The Malheur County Courthouse in Vale, and sites in Ontario, Nyssa and Jordan Valley serve as collection points for ballots. (The Enterprise/FILE)

More than 17,000 voters in Malheur County are getting ballots this week for the 2022 Primary Election that could change the face of county government.

Ballots go out by mail on Wednesday, April 27, and they are due back by 8 p.m. Tuesday, May 17.

At the state level, the governor’s race is grabbing most of the attention. Democrats and Republicans across the state will be deciding who they pick to run in the November general election.

Among the 15 Democratic candidates, two have drawn most of the attention: former House Speaker Tina Kotek and state Treasurer Tobias Read.

Democrats make up just 14% of the voter roster in Malheur County, according to the most recent voter registration data. They number 2,437, down by 27 from 2020.

Republicans get to pick from 19 candidates, including one who is a neighbor to Malheur County – Baker City Mayor Kerry McQuisten.

In Malheur County, Republicans make up 36% of the electorate, with 6,334 registered to vote. That’s up by 230 from two years ago.

Locally, only two races have competing candidates.
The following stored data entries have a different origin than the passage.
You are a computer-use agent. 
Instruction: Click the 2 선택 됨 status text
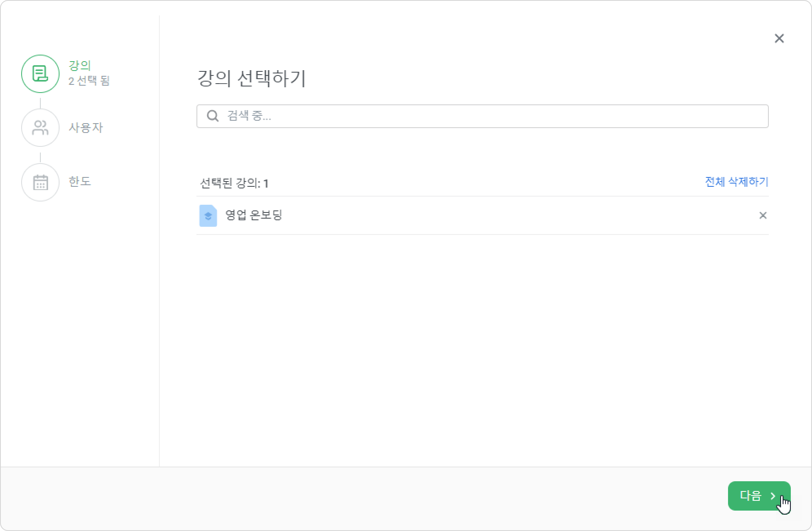pos(89,81)
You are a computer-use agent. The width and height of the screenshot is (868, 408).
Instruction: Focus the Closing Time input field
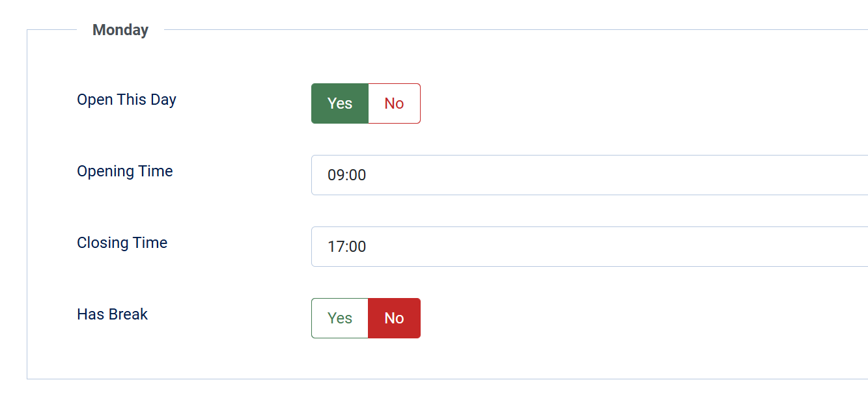(x=586, y=247)
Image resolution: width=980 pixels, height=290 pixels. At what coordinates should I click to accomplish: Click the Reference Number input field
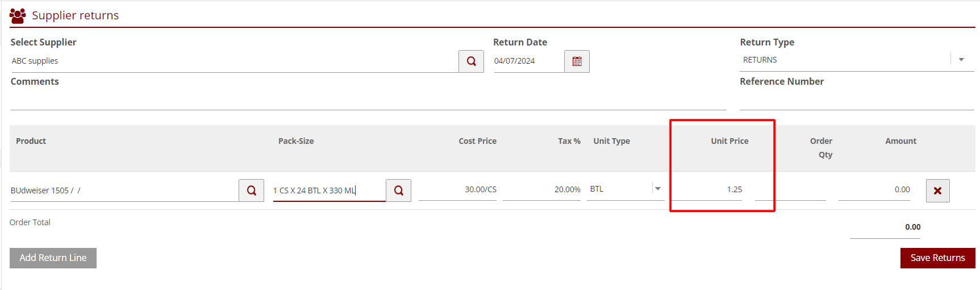point(856,101)
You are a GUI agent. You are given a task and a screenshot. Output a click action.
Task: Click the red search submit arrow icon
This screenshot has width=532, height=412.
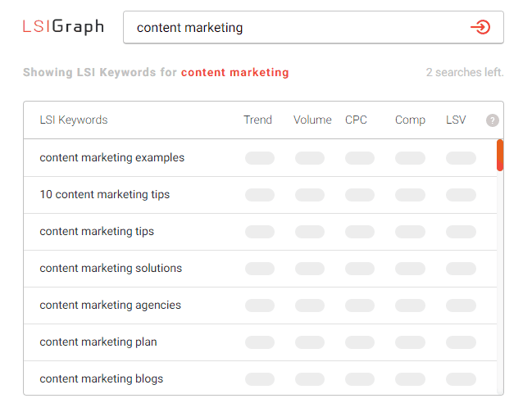pyautogui.click(x=480, y=27)
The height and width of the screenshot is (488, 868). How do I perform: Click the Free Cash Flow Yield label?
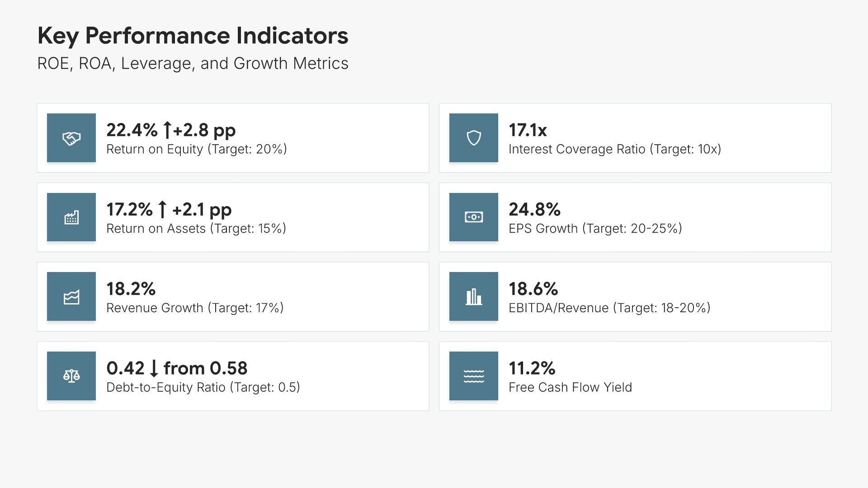(x=570, y=388)
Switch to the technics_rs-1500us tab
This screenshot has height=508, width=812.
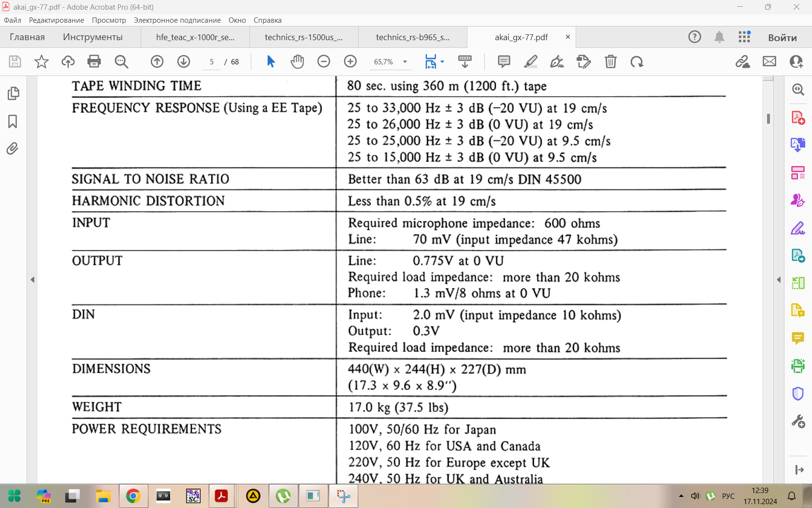[304, 37]
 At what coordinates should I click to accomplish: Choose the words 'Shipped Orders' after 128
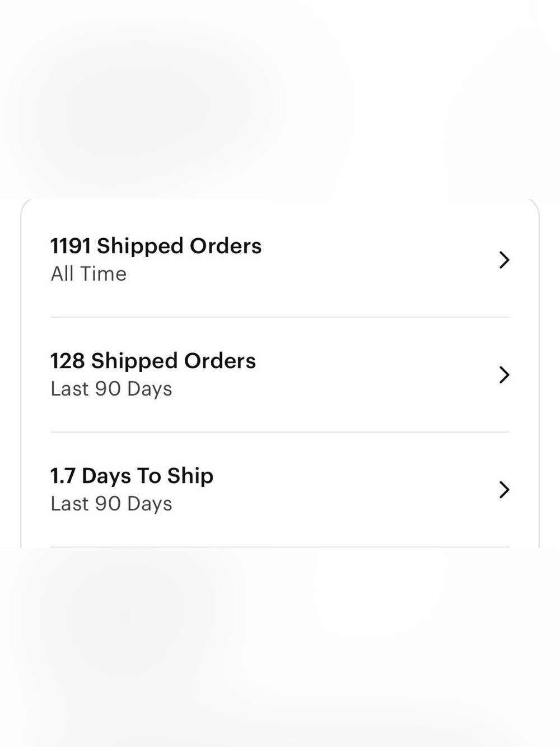point(174,361)
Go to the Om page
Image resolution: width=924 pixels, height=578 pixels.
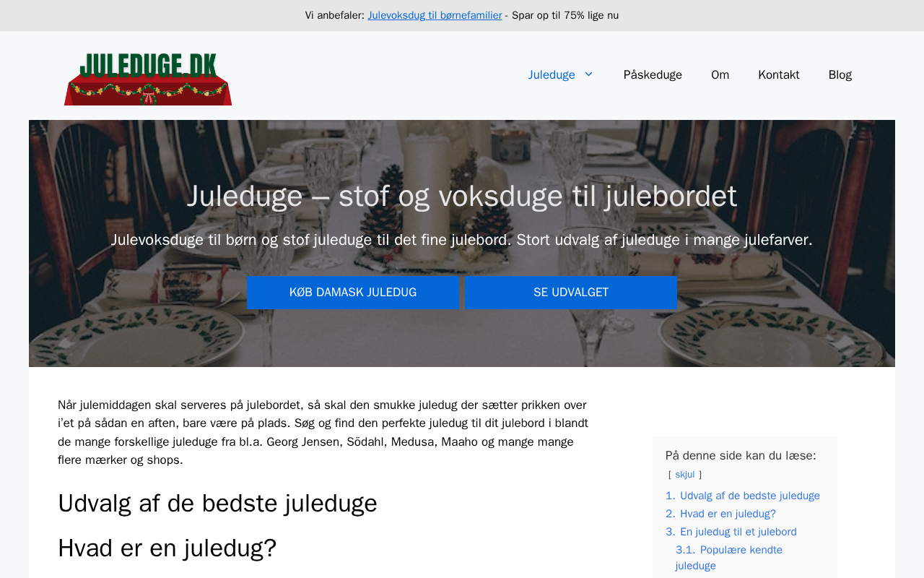[x=720, y=74]
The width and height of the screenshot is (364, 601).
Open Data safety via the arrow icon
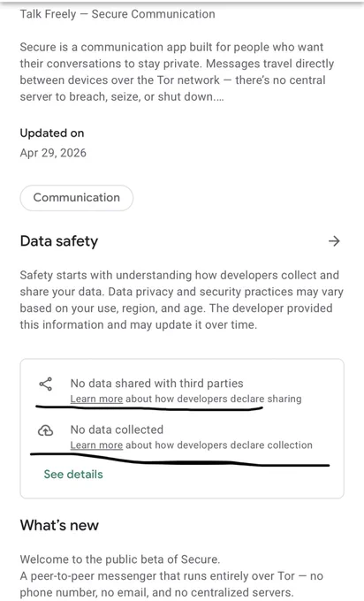point(334,241)
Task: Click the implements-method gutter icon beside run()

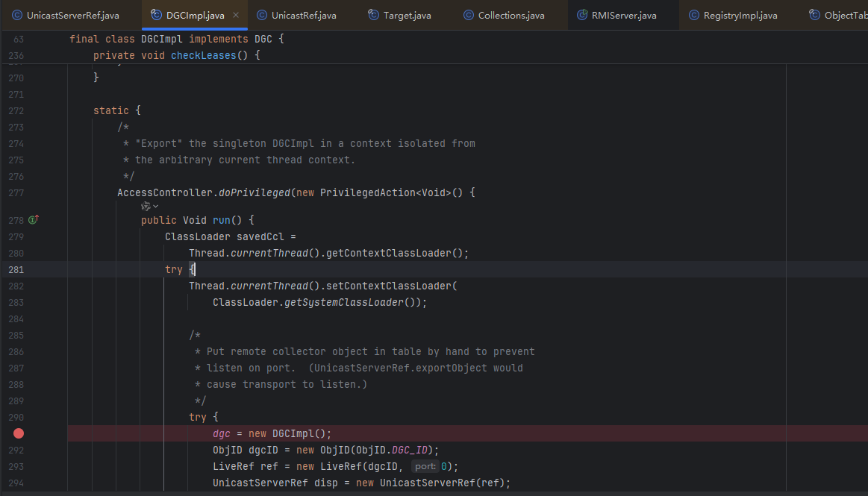Action: [x=33, y=220]
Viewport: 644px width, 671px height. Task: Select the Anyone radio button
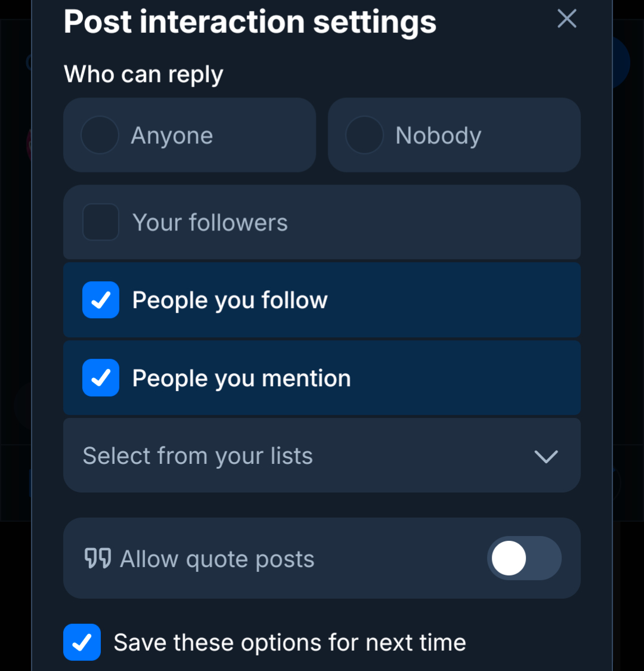[100, 136]
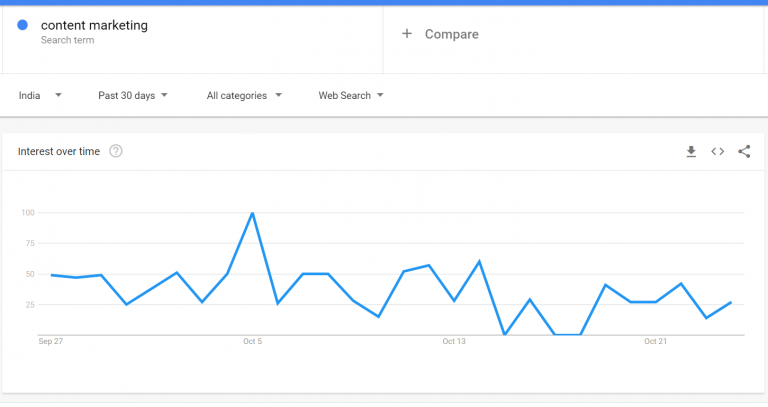Click the plus icon beside Compare
The height and width of the screenshot is (407, 768).
(x=407, y=34)
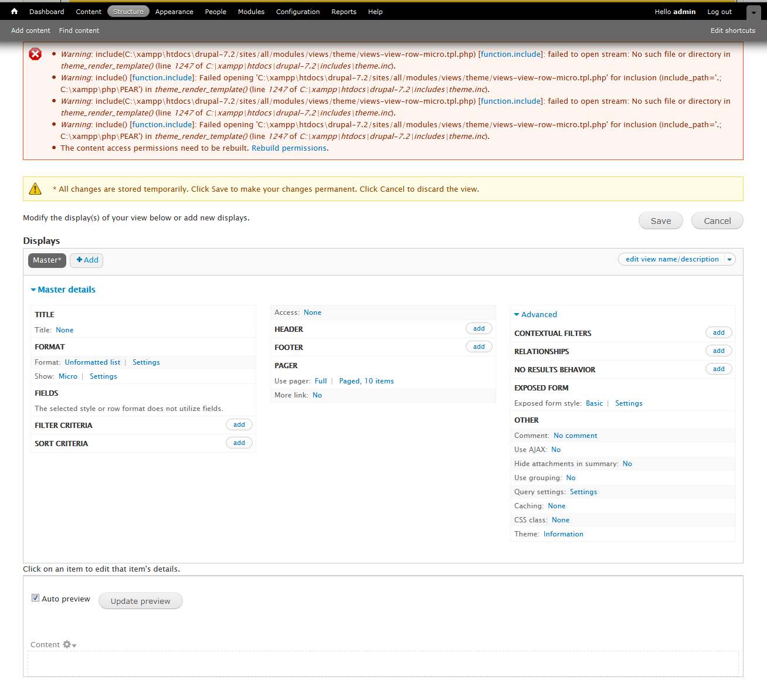Click the plus Add display button

click(x=87, y=260)
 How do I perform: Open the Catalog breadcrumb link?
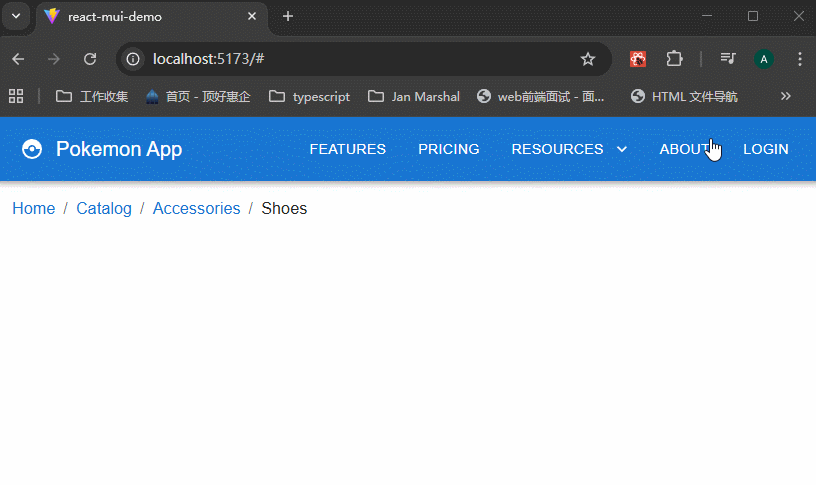click(104, 208)
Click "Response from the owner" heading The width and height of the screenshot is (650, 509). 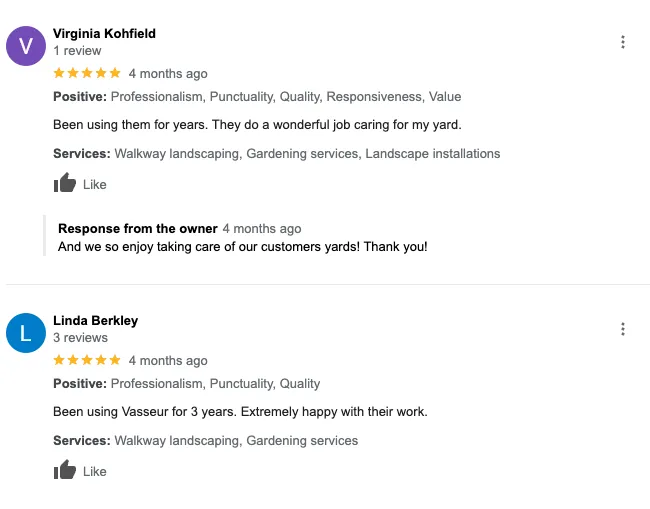137,229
The election for Malheur County judge – the full-time member of the county commission – is nonpartisan so all of the county’s 17,747 voters can help decide.

The candidates are Dan Joyce, the incumbent, and Tom Vialpando, currently Vale mayor.

Voters also will decide on one Malheur County commissioner race. Competing are Don Hodge, the incumbent, and Jim Mendiola, taking his second run at a county commission seat.

They are both Republicans and no Democrat filed.

That means the county’s Republican voters alone will decide this race because Oregon has a closed primary. Only those registered to vote in a particular party can cast a ballot in a primary election involving their party.

For the county commission seat, the majority of Malheur County voters won’t have a real say. The winner of the primary will appear on the November ballot, but won’t have an opponent. Write-in votes are usually a fraction of the overall vote.

The biggest block of voters in the county – nonaffiliated voters – don’t get to vote in the Hodge-Mendiola race. The deadline to change party registration was Tuesday, April 26.

In Malheur County, nonaffiliated voters, who number 8,137, make up 46% of the electorate.

County records show 845 voters are affiliated with other parties such as Libertarian, Independent and Pacific Green.

Voters can return their ballots by mail, or by 8 p.m. on Election Day to the county clerk’s office in Vale or into ballot drop boxes that are available around the clock.

Ballot boxes are located at:

• The county courthouse in the rear parking lot.

• Ontario Community Library, 388 S.W. 2nd Ave., Ontario.

• Nyssa City Library, 319 Main St., Nyssa.

• Jordan Valley, in a lot across from the local post office.

New this year, ballots postmarked by Election Day will count. Previously, mailed ballots had to be received by the clerk’s office by 8 p.m. on Election Day.

A change in state law allows elections officials to count ballots they receive for up to a week after the election – but only if they are postmarked no later than Election Day.

Trotter advised against mailing on Election Day itself.

“Putting it in your mailbox at home or a blue USPS collection box on Election Day will not guarantee that day’s postmark,” she said.

Trotter said election results will be reported starting at 9 p.m. Election Day on her agency’s website.